[Extracted records]
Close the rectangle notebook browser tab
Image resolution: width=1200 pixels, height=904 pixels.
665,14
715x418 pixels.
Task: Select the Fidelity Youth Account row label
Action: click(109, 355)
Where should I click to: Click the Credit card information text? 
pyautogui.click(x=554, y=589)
...
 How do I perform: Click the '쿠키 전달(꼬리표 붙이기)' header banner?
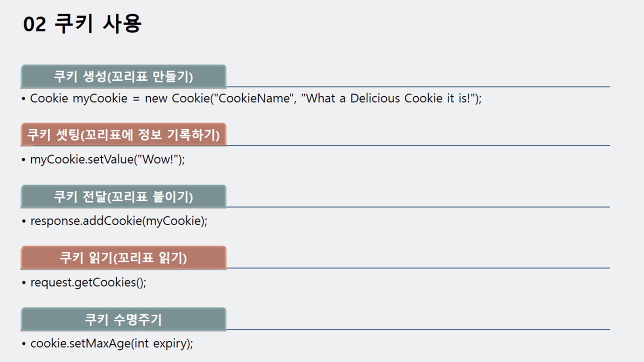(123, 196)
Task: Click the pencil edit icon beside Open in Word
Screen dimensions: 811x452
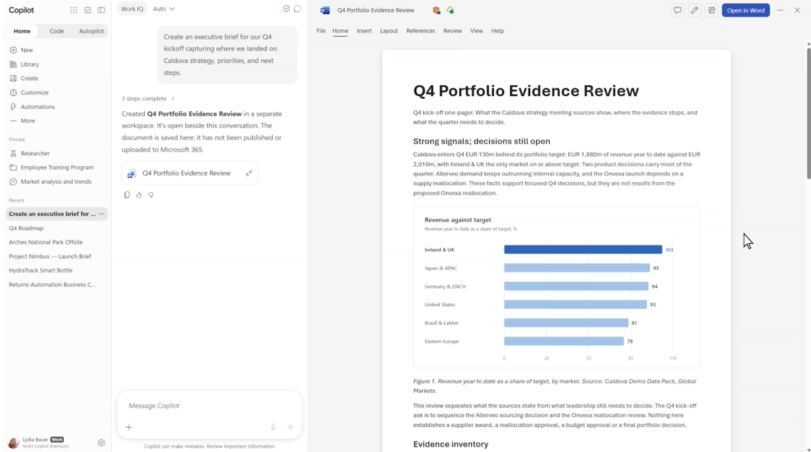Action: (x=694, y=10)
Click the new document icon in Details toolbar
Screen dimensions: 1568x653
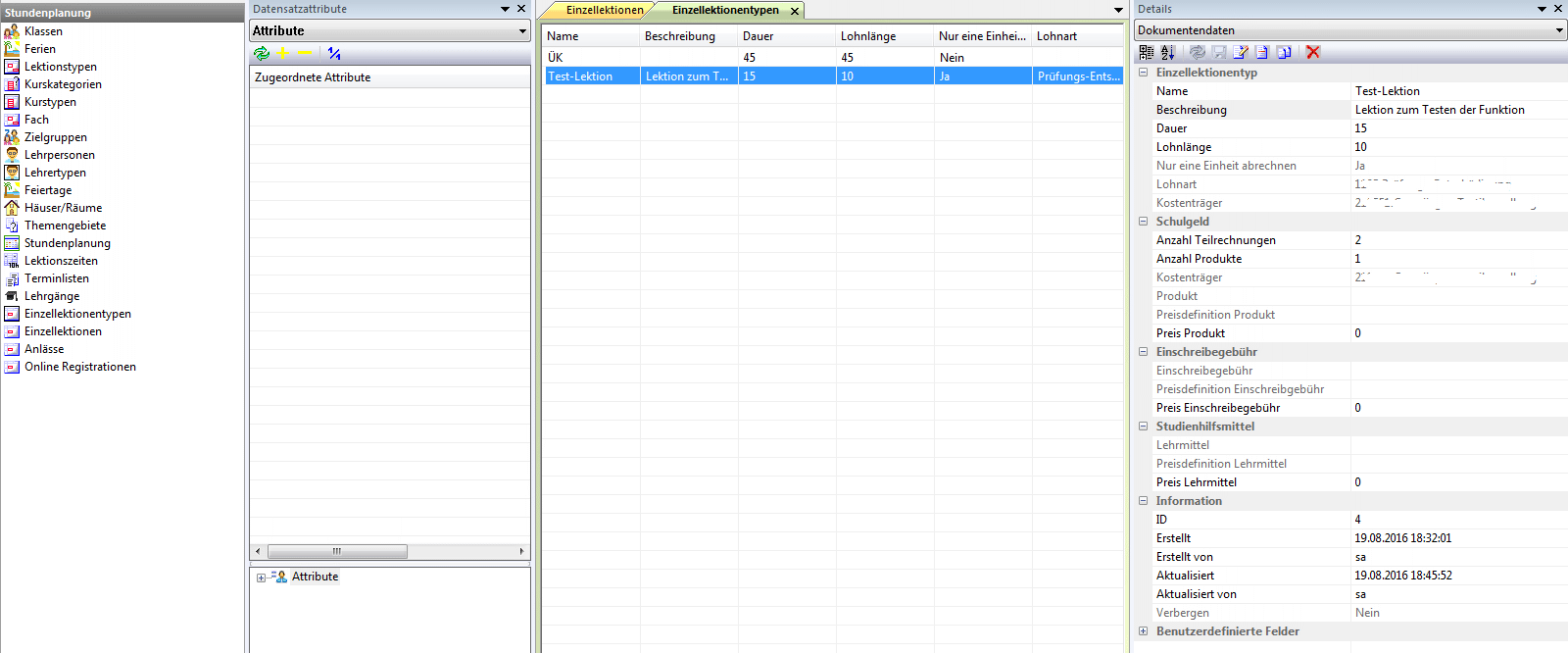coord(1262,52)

== GOAL OF THE EXERCISE ==
Convert the lines from the one containing "How do I perform: Click" through the one containing "coord(1262,52)", inclusive, into a JSON list of strings with one string per line, omitting blank lines. Leave the pictures out of the answer.

== RESPONSE TO THIS EXERCISE ==
[
  " How do I perform: Click the '쿠키 전달(꼬리표 붙이기)' header banner?",
  "(123, 196)",
  "Task: Click the pencil edit icon beside Open in Word",
  "Screen dimensions: 811x452",
  "Action: (x=694, y=10)",
  "Click the new document icon in Details toolbar",
  "Screen dimensions: 1568x653",
  "coord(1262,52)"
]